Opiekunki, moim zdaniem, jak zwykle, nie niosą pomocy, ino pracują ciężko, a drugą kwestią jest, z jakim podejściem swój zawód wykonują i tyle w temacie.
Nieść pomoc, to według mnie, może wolontariusz w dzisiejszych czasach, ino, no, jeszcze Lekarze Świata - ale to też wolontariat.

Każdy zawód można wykonywać z powołania.....

Przykład jeśli  chcesz być opiekunką czy pójdziesz na architekta?? nie!!!

To co ty wybierasz zależy tylko od ciebie i czy potem przetrwasz, bo masz swiadomość na co się decydujesz  ......

A ja jeszcze  takich znam lekarzy z prawdziwego powołania i wole iść do takiego niż do takiego, który wykół regułki i nic po za tym z siebie innym nie da
07 lutego 2017 09:40 / 4 osobom podoba się ten post
Marcia

Każdy zawód można wykonywać z powołania.....

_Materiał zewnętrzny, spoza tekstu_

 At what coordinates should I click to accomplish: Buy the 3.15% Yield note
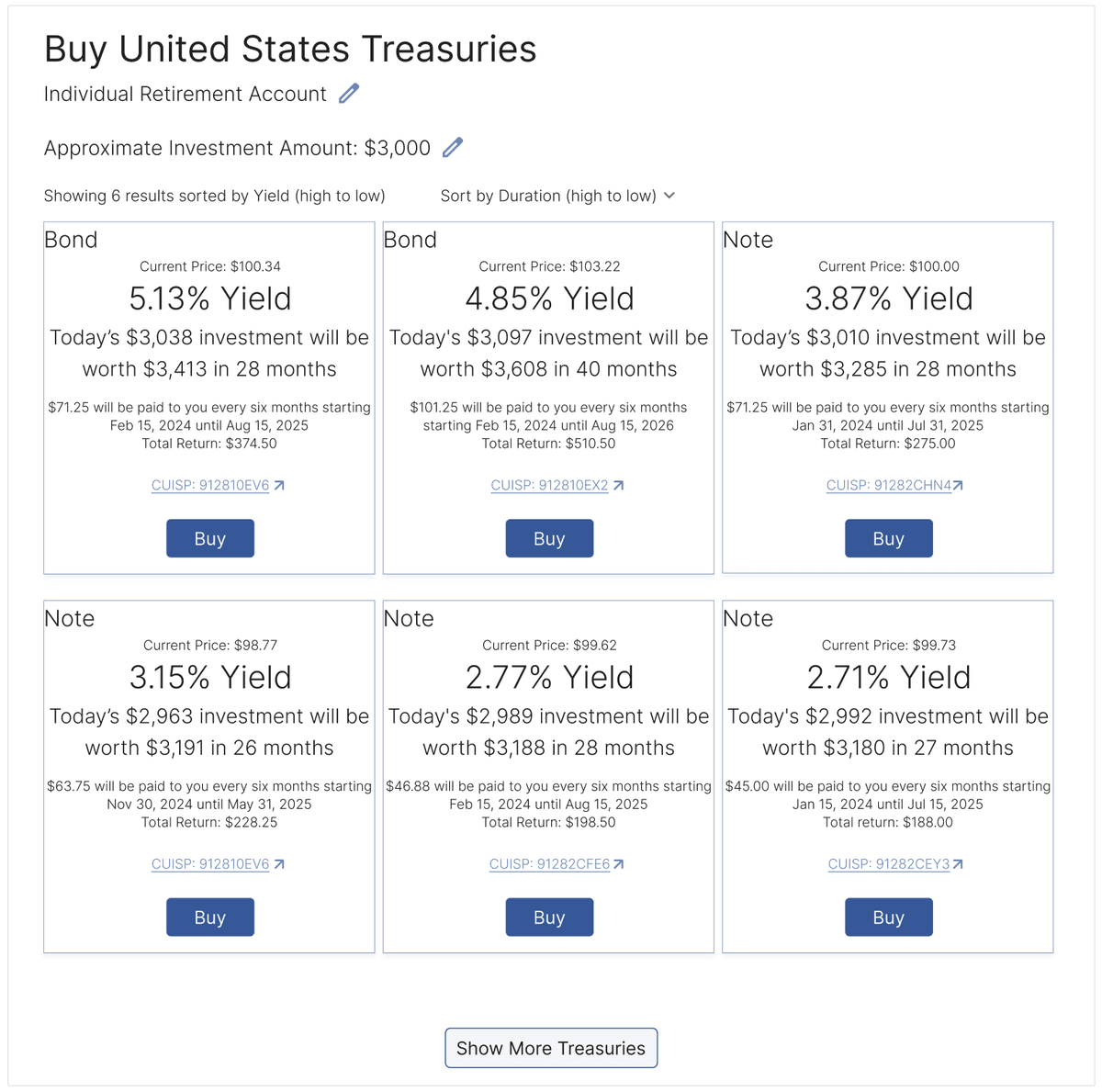[x=209, y=918]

Przykład jeśli  chcesz być opiekunką czy pójdziesz na architekta?? nie!!!

To co ty wybierasz zależy tylko od ciebie i czy potem przetrwasz, bo masz swiadomość na co się decydujesz  ......

A ja jeszcze  takich znam lekarzy z prawdziwego powołania i wole iść do takiego niż do takiego, który wykół regułki i nic po za tym z siebie innym nie da

Nie chcę się spierać, mówiąc szczerze, gdybym miała wybór między architekturą a opiekuncza pracą , obydwa zajęcia nie są szczytem moich marzeń, wiec bez powołania - zdecydowanie wybrałabym bycie architektem, bez powołania. A każdy /każda z nas ma prawo mieć swoje zdanie. Ja niestety nie trafiłam, tak mniej więcej 30 - 40 lat na lekarza z powołaniem, pecha mam, bo takowy mojej córce "na gwałt " potrzebny. Ale córka dopiero 20 lat ma, więc może jeszcze nic straconego. ...
07 lutego 2017 09:48 / 1 osobie podoba się ten post
No wiem o czym mówisz bo ja też trafiałam na takich;/, ale pomyśl że przed wyjazdem do pracy miałam w domu rodzinnym ciężko chorą babcię, nie wstawała z łóżka, miała amputowaną nogę, ataki padaczki, leżała tak przez ponad rok i co miałam jej mówić, że jest mi ciężko? że nie będę jej pomagać?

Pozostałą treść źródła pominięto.